When Joyner ran for re-election in 2002, she was opposed by Libertarian nominee Rex Curry. She campaigned on her support for revitalizing east Tampa with economic development projects and on her philosophy that the government should do more "to care for the most vulnerable in society." She won re-election in a landslide, receiving 89% of the vote to Curry's 11%. She was re-elected without opposition in 2004.

==Florida Senate==
In 2006, Les Miller, whom Joyner had succeeded in the State House, opted to run for Congress in 2006 rather than seeking another term in the Florida Senate. Joyner ran to succeed him in the 18th District, which included parts of Apollo Beach, Bradenton, St. Petersburg, and Tampa in Hillsborough, Manatee, and Pinellas Counties. She faced Gerald White, an electricity company manager, in the Democratic primary, and was endorsed by the St. Petersburg Times. The Times, which noted her "mixed" record and criticized her for being "missing in action," praised her for having "her priorities straight" and for being "a strong supporter of civil rights, health care, and open government." During the campaign, her legislative office was vandalized when "racist and vulgar phrases" were scratched onto her office's door and the door's lock was damaged. After the incident, Joyner expressed sadness that someone could "spew such hatred and venom at another human being in the twenty-first century," and called for an ongoing national discussion on racial issues. Joyner defeated White in the Democratic primary by a wide margin, winning 79% of the vote to his 21%, and advanced to the general election. In the general election, she was opposed by only a write-in candidate and won with nearly 100% of the vote. She was re-elected in 2010 without opposition.
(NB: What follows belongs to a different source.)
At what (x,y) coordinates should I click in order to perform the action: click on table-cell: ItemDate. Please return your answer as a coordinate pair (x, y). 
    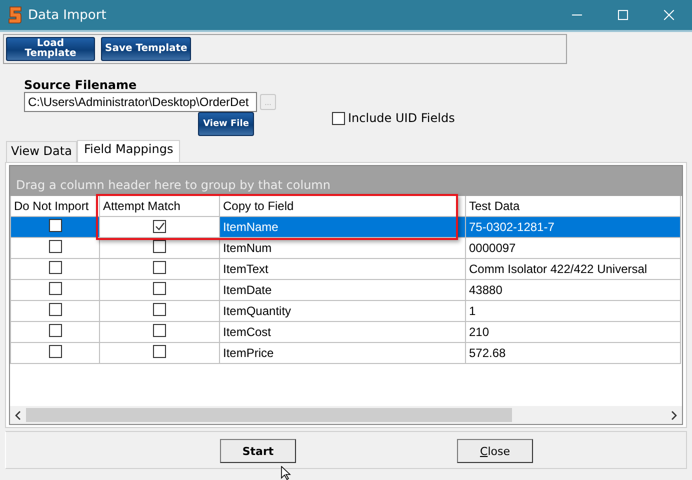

When the state's legislative districts were redrawn in 2012, Joyner ran for re-election in the 19th District, which contained most of the territory that she had previously represented. She was unopposed in both the primary and general elections, and won re-election to a final term uncontested. She was term-limited in 2016.

While in the legislature, Joyner worked with State Representative Larry Ahern, a Republican, to author legislation that would make prosecuting identity theft easier by eliminating a legal requirement that the stolen personal information be used fraudulently. She strongly opposed legislation passed by the legislature that expedited the execution of inmates on death row, saying, "Is swift justice fair justice? We have seen cases where, years later, convicted people were exonerated." During the confirmation process for Public Service Commissioner Lisa Edgar, Joyner lead a bipartisan coalition of Senators to support her in her nomination for a third term, praising her for having "a reputation for character and integrity," and rejecting claims made by the opposition that she was too friendly with utility companies.

For the 2014–2016 legislative term, Joyner was elected by her colleagues to serve as the floor leader of the Senate Democrats.